Could anyone who is familiar with the politics of Unilorin educate me on "what the heck is going on down there"? Due to scheduling conflict, I had to turn down an invitation to be on an accreditation panel at Unilorin in 2013 (and thus missed an opportunity to get a first-hand assessment) while I was on sabbatical in Nigeria. Is Unilorin different from the other campuses in terms of the unassailable criticisms and equally unassailable challenges facing academic staff, in particular, and higher education in Nigeria today, more generally?

Okey
++++++++++++++++++++++++++++++++++++

UNILORIN, KWASU shun action

On:  August 16, 2017 In: NewsNews Update
As the strike called by the national body of the Academic Staff Union of Universities (ASUU) enters its second day today, lectures were on yesterday at the University of Ilorin (Unilorin).

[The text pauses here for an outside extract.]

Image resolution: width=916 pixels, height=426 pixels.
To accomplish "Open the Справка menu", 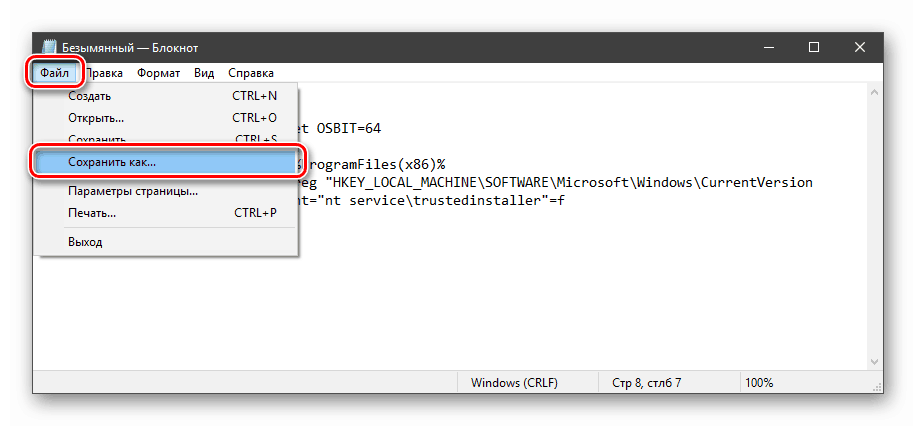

In fact, most students of the university are putting finishing touches to their second semester examinations, it was gathered yesterday.
Yesterday, UNILORIN hosted an international conference organized by the Social Studies Association of Nigeria (SOSAN).

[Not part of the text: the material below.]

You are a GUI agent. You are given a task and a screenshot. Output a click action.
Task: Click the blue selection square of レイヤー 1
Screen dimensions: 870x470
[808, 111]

At the event, Deputy Vice Chancellor (Academic) Prof Sidikat Ijaya, said she was at the conference because the university was not on strike.
Ijaya added "this non participation of UNILORIN in all strikes called by ASUU has been responsible for the unbroken academic calendar and peace we have on campus in the last 16 years."
The factional Chairman, ASUU, Unilorin,  Dr. Usman Raheem, whose faction is recognised by the Unilorin management, said the branch did not join the strike as it had not been part of the national ASUU since 2001. He alleged that ASUU national did not also inform the branch of the strike.
He, however, said the branch was in support of the reason for the strike and urged the Federal Government to honour the agreement it reached with ASUU since 2009.
Raheem said: "Unilorin is not observing the strike called by the national union of ASUU because of the reasons that are so obvious.
Since 2001, Unilorin has not been part of ASUU national and ASUU national has also been carrying its activities without us. The reasons for the strike and need for it were not communicated to us at Unllorin. So the referendum for whether it will hold or not in this university was not conducted because it was not communicated to us. So,  Unilorin academic staff are fully at work and we want to remain at work.
At KWASU,  It was observed that not all the students were in the campus as the school resumed academic activities on Monday  and  some of the students were yet to start attending lectures.
Both factional Chairmen of ASUU in KWASU, Dr. Adesola Dauda and Dr. Issa Abdulraheem said the branch did not join the strike.
Dauda, whose faction is recognised by the national body of ASUU, said it was observing the situation.
He said "ASUU national is on strike but KWASU is not on strike because we are on observer status. We have just joined ASUU and by their constitution we  have to observe.   We are on observe status. We have the capability to join, but I am still having problem with my university management. The university management does not want union to exist in KWASU."
Abdulraheeem, who is recognised by the KWASU management, said the strike was not  being observed.
The faction will have a congress today to inform the members why the faction will not embark on the strike.